Food Insecurity in San Francisco

SF-Marin Food Bank found that nearly 1 in 4 San Franciscans face food insecurity [1].

In the 7th grade, my class went on a field trip to the SF-Marin Food Bank and bagged rice. I knew that the rice would end up with a family that struggles to put food on the table, but I didn’t realize that my family was one of them.

For several years, my family has been receiving fresh fruit, vegetables, rice, beans, eggs, and canned foods from the Sf-Marin Food Bank. I would always get excited when my mom came home with boxed strawberries and canned beef stew. If it weren’t for the food bank, my sisters and I would rarely get the chance to eat healthy produce. 

Food Pantry Program

As a Bank of America Student Leader, I began working with the YMCA of San Francisco this summer and learning about their food pantry programs. When I found out that Chinatown YMCA had a food pantry program, I jumped at the chance to volunteer. I have volunteered at the SF-Marin Food Bank facility several times before, but I had not delivered those packaged goods to the public directly. The YMCA of San Francisco has several food pantry locations, including pantries at Richmond District YMCA, Mission YMCA and others.

How it Works

The Chinatown YMCA distributes healthy food to over 180 households each week.  This pantry runs later in the day so that the Chinatown Y can serve working parents in addition to seniors. Volunteers move the produce and groceries from the truck to the center, unbox bags of rice and cans, and pass out the items to the public.

Why I Volunteer

Volunteering at the food pantry program has opened my eyes to the diverse families that are living in San Francisco. Many individuals and families that participate in the food pantry program live in single room occupancies (SRO's) that do not have a kitchen, so receiving easy to eat foods such as fruits and canned foods is essential. For some families, the fruits and vegetables that are passed out are their only healthy options that week.

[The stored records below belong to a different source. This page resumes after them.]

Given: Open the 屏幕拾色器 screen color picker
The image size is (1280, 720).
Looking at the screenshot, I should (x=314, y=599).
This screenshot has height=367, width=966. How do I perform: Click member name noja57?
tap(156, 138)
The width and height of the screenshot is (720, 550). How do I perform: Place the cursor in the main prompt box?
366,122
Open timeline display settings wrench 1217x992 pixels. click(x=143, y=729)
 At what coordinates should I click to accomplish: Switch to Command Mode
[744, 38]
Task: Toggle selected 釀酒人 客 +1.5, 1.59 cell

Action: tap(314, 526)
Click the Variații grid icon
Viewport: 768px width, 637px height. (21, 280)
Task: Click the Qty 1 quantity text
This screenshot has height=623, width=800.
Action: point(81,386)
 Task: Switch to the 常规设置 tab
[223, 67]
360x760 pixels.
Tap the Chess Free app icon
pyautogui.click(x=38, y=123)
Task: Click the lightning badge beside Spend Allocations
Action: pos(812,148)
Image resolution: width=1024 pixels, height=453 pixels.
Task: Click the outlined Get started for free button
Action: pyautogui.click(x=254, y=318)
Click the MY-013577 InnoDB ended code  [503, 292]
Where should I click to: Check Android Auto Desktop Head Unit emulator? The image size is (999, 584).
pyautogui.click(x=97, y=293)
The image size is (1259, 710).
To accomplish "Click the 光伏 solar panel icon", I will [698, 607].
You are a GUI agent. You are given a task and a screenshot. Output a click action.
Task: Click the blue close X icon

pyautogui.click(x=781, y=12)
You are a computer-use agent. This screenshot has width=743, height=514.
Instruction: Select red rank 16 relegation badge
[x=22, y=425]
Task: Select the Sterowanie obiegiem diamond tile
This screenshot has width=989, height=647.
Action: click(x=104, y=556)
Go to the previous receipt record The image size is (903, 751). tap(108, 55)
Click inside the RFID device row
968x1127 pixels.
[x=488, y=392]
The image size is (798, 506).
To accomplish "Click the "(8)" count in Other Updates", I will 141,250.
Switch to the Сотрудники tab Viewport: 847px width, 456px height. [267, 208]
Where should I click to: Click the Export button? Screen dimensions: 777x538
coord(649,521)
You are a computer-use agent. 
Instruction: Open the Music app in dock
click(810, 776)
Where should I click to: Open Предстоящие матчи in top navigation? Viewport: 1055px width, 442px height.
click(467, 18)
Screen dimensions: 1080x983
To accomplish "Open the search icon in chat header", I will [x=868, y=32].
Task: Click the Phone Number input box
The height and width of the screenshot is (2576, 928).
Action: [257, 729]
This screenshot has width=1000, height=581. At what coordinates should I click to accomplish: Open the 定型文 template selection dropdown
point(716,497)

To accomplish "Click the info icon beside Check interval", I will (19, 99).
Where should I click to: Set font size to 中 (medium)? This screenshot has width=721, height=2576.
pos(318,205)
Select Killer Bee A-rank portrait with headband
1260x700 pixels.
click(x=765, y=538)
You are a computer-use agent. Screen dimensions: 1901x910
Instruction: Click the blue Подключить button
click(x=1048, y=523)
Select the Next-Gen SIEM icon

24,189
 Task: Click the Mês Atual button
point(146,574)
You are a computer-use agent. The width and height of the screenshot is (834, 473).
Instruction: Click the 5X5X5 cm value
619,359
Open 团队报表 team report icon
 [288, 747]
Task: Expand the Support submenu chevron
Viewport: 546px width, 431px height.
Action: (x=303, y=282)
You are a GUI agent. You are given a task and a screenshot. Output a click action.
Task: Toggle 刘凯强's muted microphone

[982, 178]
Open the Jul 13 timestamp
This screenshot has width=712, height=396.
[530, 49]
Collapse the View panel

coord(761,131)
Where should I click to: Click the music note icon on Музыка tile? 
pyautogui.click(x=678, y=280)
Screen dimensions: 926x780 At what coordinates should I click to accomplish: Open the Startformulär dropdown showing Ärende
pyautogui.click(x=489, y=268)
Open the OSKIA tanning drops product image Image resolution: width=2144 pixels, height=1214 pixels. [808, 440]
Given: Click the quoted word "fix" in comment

About half of the volunteers that come every week also require assistance with food and participate in the program.

I am astonished by how the community has formed from the act of giving and receiving food. I instantly became friends with the volunteers because we are immigrants or come from immigrant families. We understand the struggle of language barriers, getting food on the table, and finding and keeping shelter over our heads.

As I pass out peaches and black beans, I smile to the elderly, mothers, fathers, and individuals who came to receive food, and they smile back with a thank you. In this moment, I am hopeful that these volunteers and these organizations can eliminate food insecurity in our communities.

Ken, Volunteer Lead

“I’m retired, so this is something to do in the meantime. Lots of the volunteers here are retired too. I coordinate with the other volunteers and make sure everyone has a good time.”

Monica, Membership and Development Director

“We hear stories of ‘last week, after I got this ingredient, I made this!’ all the time. Our neighborhood is a very concentrated and low-income community, so there’s a lot of needs for this community. Food and health is definitely one of them. You can get a cheap meal in Chinatown, but it might not be the most healthy thing for you. We really want to put an emphasis on making sure that you are taking care of yourself and your family through good and healthy food.”

Emerson, Volunteer and Association Member

“I participated in the camping trips at the Chinatown Y when I was a boy and have been a member since. [I volunteer here] because it’s fun to meet people. Some participants have a hard time getting around, but this food is free and will support low-income people’s needs locally.”